Fever was the commonest symptom in this study 91.1% cases presented with it. Other common complaints at presentation were difficulty or pain in swallowing, pain in throat 66.66%, difficulty in swallowing 61.1%. In our study well correlated with Bhargava et al..22 have described the common presenting symptoms as fever 89% cough 62%, pain in throat 36%, difficulty in breathing33%.  The frequency of bullneck and stridor in the present study was 19.4% and 5%. Thus the bullneck indicate an ominous prognostic sign in diphtheria patients. The poor prognosis suggested by Bullneck and stridor were highlighted in the studies of Bhargava (1960.22) and Shrivastava (1968.19)

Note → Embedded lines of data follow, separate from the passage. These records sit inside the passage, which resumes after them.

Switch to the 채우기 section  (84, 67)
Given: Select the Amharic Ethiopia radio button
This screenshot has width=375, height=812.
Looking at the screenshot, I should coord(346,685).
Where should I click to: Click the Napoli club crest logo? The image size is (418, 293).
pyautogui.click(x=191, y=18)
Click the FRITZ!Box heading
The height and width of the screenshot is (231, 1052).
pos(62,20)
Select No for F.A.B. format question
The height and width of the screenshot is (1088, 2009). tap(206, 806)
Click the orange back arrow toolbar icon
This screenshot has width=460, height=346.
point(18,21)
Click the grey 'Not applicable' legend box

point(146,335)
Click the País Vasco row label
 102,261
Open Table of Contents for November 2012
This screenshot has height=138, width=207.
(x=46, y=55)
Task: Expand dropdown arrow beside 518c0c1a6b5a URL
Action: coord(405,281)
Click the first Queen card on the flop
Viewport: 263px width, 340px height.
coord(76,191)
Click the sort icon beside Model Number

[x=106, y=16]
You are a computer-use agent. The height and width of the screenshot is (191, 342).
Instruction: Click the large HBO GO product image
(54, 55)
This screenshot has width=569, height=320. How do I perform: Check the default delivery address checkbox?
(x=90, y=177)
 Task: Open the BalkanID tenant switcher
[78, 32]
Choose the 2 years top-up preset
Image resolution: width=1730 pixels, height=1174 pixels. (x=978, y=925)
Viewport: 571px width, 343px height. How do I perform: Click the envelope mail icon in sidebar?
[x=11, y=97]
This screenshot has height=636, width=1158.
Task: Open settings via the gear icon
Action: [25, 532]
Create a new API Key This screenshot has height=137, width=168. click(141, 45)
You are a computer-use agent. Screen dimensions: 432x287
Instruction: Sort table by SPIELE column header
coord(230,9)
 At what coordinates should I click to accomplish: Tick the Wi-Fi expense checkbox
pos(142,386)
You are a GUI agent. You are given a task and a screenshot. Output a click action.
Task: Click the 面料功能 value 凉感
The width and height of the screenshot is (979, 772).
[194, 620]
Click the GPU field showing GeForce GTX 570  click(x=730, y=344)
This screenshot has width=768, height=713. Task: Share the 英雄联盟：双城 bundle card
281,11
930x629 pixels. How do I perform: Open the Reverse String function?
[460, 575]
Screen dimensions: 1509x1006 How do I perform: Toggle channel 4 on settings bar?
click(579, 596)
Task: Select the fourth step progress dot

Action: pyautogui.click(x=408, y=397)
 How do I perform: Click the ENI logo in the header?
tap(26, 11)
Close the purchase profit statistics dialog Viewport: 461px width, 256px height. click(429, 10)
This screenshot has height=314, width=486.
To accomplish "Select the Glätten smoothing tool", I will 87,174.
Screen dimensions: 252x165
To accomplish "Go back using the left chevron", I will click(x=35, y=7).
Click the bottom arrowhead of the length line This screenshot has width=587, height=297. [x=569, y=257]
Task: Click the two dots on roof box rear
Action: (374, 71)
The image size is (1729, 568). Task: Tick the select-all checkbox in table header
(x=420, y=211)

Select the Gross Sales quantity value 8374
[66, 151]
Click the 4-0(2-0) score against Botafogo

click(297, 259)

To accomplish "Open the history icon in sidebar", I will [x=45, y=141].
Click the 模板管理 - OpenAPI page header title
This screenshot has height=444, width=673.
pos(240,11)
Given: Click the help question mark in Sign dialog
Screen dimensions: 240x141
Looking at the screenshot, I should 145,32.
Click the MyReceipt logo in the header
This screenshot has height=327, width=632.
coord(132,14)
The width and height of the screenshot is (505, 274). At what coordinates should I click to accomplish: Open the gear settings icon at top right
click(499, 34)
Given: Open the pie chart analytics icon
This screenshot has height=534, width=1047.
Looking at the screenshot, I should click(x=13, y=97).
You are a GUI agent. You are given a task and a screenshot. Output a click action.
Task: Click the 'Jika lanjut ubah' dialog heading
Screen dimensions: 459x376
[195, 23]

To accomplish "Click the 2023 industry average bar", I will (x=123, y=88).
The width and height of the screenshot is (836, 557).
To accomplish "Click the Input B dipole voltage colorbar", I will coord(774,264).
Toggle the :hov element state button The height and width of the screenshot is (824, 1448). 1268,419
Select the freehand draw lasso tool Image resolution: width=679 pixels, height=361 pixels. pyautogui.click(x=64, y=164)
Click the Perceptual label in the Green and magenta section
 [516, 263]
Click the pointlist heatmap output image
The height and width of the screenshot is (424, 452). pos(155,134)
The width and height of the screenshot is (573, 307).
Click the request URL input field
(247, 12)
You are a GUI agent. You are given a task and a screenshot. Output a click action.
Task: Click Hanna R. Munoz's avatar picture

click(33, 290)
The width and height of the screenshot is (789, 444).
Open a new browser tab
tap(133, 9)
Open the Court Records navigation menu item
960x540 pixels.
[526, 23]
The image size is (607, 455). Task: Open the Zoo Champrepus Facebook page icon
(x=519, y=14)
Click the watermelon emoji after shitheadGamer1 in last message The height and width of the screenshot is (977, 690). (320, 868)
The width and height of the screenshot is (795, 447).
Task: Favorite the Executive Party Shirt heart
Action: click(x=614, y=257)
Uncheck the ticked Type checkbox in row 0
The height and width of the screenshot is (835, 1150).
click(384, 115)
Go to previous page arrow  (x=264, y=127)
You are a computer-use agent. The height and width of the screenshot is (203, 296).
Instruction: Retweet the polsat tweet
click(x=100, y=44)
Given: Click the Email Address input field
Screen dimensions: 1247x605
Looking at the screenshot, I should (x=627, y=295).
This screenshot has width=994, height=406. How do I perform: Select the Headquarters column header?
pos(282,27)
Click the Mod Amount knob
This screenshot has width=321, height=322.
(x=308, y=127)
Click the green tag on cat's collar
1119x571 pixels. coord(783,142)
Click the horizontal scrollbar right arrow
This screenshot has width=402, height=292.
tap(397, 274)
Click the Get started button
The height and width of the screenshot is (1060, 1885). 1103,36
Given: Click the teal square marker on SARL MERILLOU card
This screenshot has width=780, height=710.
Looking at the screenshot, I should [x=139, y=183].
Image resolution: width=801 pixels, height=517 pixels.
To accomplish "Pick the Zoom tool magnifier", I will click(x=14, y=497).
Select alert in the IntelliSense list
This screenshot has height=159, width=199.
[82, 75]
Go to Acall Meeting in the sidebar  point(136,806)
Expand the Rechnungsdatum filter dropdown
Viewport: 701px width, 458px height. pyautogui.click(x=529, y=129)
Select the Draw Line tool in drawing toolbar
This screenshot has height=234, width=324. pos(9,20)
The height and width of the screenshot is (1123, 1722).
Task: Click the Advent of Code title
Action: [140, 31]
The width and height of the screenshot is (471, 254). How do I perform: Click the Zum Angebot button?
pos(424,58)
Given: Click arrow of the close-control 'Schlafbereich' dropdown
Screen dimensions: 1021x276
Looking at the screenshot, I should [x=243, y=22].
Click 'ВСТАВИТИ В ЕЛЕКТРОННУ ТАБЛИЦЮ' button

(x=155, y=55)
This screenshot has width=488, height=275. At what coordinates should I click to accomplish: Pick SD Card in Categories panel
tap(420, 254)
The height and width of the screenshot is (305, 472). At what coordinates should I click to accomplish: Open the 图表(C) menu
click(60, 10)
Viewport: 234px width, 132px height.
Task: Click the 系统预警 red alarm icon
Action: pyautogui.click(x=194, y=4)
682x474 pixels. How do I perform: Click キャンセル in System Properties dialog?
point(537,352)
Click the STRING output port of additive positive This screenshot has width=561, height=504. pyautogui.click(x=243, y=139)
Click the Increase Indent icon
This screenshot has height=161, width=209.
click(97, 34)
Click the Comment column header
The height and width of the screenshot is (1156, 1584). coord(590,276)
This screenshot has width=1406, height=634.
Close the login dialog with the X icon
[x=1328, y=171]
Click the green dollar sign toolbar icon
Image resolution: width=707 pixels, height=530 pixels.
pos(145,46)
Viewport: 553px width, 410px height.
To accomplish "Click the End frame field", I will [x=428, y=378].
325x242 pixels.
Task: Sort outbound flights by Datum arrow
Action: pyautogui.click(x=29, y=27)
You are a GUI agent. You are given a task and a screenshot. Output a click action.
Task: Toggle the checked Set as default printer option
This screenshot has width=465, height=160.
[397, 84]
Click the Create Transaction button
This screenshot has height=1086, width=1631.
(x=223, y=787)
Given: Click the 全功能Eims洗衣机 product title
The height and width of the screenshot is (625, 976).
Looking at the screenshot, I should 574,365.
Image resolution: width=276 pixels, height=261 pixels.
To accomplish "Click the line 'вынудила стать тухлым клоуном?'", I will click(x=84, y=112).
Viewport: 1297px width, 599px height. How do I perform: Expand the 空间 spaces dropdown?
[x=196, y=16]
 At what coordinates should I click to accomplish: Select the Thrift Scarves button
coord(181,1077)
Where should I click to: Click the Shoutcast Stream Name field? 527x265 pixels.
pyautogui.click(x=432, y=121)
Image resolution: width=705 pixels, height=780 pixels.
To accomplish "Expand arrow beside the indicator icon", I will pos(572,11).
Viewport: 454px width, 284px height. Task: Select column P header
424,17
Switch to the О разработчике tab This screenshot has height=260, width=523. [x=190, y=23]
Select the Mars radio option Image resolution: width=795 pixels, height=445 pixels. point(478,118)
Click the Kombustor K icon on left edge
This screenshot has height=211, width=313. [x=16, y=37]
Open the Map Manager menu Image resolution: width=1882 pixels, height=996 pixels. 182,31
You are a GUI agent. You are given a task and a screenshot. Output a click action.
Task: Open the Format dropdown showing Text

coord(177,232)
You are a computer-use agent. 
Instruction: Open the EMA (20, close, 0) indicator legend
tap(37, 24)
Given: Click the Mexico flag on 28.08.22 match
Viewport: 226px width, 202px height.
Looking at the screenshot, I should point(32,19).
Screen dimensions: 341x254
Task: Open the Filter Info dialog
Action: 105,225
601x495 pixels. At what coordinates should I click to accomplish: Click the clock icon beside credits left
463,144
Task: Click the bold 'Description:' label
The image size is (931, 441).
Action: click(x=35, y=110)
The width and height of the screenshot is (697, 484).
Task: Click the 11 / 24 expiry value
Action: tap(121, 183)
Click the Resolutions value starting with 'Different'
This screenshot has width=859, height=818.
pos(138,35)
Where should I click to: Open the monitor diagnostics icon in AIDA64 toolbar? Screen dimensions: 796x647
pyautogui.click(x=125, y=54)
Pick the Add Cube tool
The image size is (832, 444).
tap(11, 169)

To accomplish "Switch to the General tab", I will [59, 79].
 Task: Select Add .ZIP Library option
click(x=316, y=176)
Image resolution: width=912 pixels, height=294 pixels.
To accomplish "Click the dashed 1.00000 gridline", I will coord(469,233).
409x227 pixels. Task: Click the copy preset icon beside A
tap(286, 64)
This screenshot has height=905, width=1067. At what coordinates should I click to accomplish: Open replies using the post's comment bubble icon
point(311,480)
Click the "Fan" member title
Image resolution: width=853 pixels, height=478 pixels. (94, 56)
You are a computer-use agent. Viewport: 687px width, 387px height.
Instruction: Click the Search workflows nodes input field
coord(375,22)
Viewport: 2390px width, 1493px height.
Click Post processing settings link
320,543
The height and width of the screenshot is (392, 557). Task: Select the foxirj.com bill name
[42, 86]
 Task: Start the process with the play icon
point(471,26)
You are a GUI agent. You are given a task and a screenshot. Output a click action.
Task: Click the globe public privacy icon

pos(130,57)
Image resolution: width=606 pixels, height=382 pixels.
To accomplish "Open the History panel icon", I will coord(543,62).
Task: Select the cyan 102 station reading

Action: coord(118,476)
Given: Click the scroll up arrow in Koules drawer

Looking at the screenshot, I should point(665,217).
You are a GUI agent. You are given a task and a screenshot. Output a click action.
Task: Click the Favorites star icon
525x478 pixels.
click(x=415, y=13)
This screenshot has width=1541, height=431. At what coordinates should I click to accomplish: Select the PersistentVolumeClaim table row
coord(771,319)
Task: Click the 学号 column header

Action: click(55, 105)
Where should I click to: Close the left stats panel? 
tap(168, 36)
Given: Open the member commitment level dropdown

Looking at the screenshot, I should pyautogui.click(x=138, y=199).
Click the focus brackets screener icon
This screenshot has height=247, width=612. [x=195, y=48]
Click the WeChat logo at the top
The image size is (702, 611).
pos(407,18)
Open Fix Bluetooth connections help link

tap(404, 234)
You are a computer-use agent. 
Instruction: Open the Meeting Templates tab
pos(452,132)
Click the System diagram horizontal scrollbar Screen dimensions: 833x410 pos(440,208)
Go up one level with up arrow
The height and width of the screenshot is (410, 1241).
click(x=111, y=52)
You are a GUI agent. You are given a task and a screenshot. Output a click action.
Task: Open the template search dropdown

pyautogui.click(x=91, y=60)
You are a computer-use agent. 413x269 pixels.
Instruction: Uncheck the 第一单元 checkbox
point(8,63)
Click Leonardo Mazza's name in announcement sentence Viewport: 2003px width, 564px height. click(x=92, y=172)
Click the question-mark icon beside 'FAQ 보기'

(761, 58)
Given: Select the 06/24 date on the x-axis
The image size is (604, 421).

Analysis of Cardiac Complications in Diptheria patients

11% of the cases in this study showed evidence of myocarditis. Patients with myocardial involvement contributed 50% of the deaths that occurred in the study population. The increased incidence of diphtheritic myocarditis in the patients who had extensive involvement of diphtherial patch. Out of 4 cases of diphtherial myocarditis, 2 (50%) cases had anatomically extensive involvement contributing maximum 22.22% of deaths out of remaining 50% cases each had unilateral and bilateral tonsillar involvement. ECG’s were taken in all cases suspected to have myocarditis. All cases (4), showed. ECG changes s/o myocarditis. Prolonged QTc was the commonest change noticed. The Sunil Samdani et al.. 2017 study shows, the ECG changes were sinus tachycardia (68.3%), T wave inversion (20%), ST segment depression (13.3%), right bundle branch block (5%), multiple atrial ectopics (3.3%). The case fatality rate in our study was 25% (15 patients). Present study Shows similar result as ECG’s were taken in all cases suspected to have myocarditis. All cases (4), showed ECG changes s/o myocarditis. Prolonged QTc was the commonest change noticed. And ST-T change seen in 1 case.

 

CONCLUSION

Cardiac involvement is a common complication of infection with C. diphtheria and is associated with high mortality. As diphtheria can be prevented by adequate vaccination, efforts should be maximized for high vaccine coverage with booster doses.